Minimum Description Length

From Emergent Wiki

The Minimum Description Length (MDL) principle is an approach to scientific inference and statistical model selection that formalizes Occam's razor in information-theoretic terms. Developed principally by Jorma Rissanen beginning in the 1970s, MDL holds that the best model for a dataset is the one that produces the shortest total description of model-plus-data: the model should compress the data, and the compressed representation together with the model specification should be shorter than the uncompressed data alone.

MDL is grounded in Kolmogorov complexity and operationalizes the intuition that genuine patterns compress, while noise does not. A model that memorizes every data point (overfitting) achieves zero description length for the data conditional on the model, but requires an enormous model specification — the total description length is not minimized. A model that is too simple fails to compress the data at all. The optimal model sits between these extremes: it captures real regularities and ignores noise, which is exactly what successful inference requires.

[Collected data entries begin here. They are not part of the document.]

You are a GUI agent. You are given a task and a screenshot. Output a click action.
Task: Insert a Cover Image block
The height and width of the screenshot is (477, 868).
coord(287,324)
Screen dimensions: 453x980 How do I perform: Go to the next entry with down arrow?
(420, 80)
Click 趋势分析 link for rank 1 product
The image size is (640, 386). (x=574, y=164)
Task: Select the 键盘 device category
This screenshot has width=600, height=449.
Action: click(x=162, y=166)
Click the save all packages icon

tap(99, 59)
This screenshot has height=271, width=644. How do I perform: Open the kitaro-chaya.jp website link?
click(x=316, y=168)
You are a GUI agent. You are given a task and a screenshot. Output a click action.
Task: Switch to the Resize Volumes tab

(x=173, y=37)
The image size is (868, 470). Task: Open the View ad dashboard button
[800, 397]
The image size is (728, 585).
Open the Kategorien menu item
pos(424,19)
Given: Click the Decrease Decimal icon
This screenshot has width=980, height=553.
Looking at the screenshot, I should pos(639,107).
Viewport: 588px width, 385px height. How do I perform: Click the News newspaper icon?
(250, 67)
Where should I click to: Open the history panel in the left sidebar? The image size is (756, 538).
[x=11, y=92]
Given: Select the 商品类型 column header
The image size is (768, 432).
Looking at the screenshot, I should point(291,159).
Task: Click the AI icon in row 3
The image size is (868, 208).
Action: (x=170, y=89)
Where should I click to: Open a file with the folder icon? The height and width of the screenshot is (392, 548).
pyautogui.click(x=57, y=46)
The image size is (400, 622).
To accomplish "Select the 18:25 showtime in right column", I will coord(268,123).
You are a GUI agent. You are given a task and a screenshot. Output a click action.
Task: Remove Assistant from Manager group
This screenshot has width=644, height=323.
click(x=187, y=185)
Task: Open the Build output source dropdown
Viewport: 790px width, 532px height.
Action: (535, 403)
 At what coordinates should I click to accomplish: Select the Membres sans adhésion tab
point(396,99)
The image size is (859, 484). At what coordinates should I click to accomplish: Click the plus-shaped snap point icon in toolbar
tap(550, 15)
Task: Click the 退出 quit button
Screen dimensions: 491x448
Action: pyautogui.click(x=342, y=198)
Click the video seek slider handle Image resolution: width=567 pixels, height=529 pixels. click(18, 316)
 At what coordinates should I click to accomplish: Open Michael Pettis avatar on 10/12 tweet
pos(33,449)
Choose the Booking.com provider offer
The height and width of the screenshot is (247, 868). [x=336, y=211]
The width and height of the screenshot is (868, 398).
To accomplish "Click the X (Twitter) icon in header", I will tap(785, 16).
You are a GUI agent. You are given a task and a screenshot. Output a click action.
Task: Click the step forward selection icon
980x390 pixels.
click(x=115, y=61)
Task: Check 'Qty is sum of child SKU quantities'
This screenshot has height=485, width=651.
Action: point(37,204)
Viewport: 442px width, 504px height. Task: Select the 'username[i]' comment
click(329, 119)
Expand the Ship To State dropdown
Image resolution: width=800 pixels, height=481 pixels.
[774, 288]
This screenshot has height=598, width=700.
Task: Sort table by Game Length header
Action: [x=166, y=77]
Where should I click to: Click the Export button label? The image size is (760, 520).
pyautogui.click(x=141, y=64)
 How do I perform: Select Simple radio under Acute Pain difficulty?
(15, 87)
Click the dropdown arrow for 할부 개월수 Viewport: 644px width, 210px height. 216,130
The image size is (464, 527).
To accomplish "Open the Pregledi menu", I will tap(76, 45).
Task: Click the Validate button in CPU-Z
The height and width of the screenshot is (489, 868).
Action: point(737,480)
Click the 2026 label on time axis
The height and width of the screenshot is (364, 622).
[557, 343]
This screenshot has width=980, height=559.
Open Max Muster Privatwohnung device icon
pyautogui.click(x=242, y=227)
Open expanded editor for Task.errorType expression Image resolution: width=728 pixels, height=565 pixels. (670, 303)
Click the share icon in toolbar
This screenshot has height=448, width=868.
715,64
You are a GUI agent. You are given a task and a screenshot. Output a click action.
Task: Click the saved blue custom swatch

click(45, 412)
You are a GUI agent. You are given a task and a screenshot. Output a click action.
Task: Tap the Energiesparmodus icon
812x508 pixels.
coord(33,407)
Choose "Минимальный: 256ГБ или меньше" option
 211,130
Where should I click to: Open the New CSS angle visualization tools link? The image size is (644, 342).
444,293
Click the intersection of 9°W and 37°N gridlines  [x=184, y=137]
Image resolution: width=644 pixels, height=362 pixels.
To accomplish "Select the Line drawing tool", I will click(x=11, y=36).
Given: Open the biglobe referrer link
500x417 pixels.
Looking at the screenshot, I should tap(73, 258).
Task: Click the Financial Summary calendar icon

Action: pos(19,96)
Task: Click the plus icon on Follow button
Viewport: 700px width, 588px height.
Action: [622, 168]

MDL connects to Bayesian model selection through the coding theorem: the MDL-optimal model corresponds to the maximum a posteriori model under a universal prior, where prior probability is inversely proportional to description length. This gives MDL a philosophical foundation: preferring simpler models is not an arbitrary aesthetic but a consequence of treating description length as a proxy for prior probability under the most uninformative prior available. Whether this justifies the principle in the absence of a genuine prior belief about model complexity is a contested question in epistemology of science. A principle that cannot justify its own choice of prior has not solved the induction problem — it has formalized it.